Source records
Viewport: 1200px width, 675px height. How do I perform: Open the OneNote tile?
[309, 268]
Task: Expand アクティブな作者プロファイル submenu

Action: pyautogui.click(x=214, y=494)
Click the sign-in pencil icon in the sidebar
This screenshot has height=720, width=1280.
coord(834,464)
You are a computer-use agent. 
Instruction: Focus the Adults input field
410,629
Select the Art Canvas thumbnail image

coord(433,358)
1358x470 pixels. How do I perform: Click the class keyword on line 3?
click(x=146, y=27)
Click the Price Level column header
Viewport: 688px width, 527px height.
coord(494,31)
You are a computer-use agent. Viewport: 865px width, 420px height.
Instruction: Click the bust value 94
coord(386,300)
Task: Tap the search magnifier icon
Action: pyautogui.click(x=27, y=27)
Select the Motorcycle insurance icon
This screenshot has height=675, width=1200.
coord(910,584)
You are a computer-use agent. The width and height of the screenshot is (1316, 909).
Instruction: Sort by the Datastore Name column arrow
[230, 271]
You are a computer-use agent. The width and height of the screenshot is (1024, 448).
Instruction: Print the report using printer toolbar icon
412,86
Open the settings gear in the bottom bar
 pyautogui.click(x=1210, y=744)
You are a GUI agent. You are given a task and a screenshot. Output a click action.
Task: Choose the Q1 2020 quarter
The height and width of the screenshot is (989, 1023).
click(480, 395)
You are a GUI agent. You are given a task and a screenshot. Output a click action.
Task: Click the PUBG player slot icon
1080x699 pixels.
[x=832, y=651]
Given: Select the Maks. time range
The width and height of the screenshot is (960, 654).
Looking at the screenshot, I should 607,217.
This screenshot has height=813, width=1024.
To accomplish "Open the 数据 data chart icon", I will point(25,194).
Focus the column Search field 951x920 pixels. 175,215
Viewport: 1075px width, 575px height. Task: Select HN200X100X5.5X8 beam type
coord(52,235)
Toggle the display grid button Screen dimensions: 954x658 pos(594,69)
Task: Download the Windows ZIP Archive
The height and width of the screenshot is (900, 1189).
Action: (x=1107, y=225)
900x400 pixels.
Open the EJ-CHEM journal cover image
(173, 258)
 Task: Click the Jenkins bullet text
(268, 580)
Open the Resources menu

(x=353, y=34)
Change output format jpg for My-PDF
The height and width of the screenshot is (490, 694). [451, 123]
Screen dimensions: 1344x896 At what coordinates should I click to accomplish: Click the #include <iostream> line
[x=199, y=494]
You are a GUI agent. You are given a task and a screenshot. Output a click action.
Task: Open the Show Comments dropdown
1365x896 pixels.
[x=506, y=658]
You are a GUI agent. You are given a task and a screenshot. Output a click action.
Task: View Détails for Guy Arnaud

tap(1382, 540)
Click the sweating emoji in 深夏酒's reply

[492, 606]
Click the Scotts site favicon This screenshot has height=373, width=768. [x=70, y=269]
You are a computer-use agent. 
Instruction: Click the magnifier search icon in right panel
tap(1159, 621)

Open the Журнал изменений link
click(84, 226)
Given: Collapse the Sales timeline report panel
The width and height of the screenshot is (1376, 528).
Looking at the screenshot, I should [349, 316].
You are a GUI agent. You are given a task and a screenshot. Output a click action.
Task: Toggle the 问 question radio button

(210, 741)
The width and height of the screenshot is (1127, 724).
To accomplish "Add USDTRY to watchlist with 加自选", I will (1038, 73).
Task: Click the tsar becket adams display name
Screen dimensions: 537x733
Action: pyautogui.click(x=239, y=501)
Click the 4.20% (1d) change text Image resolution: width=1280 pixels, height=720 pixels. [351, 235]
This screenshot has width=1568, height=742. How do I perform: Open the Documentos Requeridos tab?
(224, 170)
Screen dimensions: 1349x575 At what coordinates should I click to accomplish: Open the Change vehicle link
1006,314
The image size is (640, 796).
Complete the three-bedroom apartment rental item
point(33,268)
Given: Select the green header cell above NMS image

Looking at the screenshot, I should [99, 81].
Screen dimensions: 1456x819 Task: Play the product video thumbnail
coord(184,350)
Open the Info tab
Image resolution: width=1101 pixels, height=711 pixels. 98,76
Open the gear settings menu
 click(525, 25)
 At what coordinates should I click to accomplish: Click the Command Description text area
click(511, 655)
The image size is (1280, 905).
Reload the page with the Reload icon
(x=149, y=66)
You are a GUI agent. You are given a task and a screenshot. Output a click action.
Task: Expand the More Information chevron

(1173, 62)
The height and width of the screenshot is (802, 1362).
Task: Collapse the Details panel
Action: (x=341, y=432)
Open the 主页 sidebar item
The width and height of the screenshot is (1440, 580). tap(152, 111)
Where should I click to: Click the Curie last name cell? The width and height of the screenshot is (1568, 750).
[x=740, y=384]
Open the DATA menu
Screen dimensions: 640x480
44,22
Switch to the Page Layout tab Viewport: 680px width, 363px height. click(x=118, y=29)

ACTIVITY.
Print the first line of the records above and each line after it, exactly, through the line with "is (1316, 909).".

SOLUTION TO THIS EXERCISE.
Viewport: 1200px width, 675px height. How do I perform: Open the OneNote tile?
[309, 268]
Task: Expand アクティブな作者プロファイル submenu

Action: pyautogui.click(x=214, y=494)
Click the sign-in pencil icon in the sidebar
This screenshot has height=720, width=1280.
coord(834,464)
You are a computer-use agent. 
Instruction: Focus the Adults input field
410,629
Select the Art Canvas thumbnail image

coord(433,358)
1358x470 pixels. How do I perform: Click the class keyword on line 3?
click(x=146, y=27)
Click the Price Level column header
Viewport: 688px width, 527px height.
coord(494,31)
You are a computer-use agent. Viewport: 865px width, 420px height.
Instruction: Click the bust value 94
coord(386,300)
Task: Tap the search magnifier icon
Action: pyautogui.click(x=27, y=27)
Select the Motorcycle insurance icon
This screenshot has height=675, width=1200.
coord(910,584)
You are a computer-use agent. The width and height of the screenshot is (1316, 909).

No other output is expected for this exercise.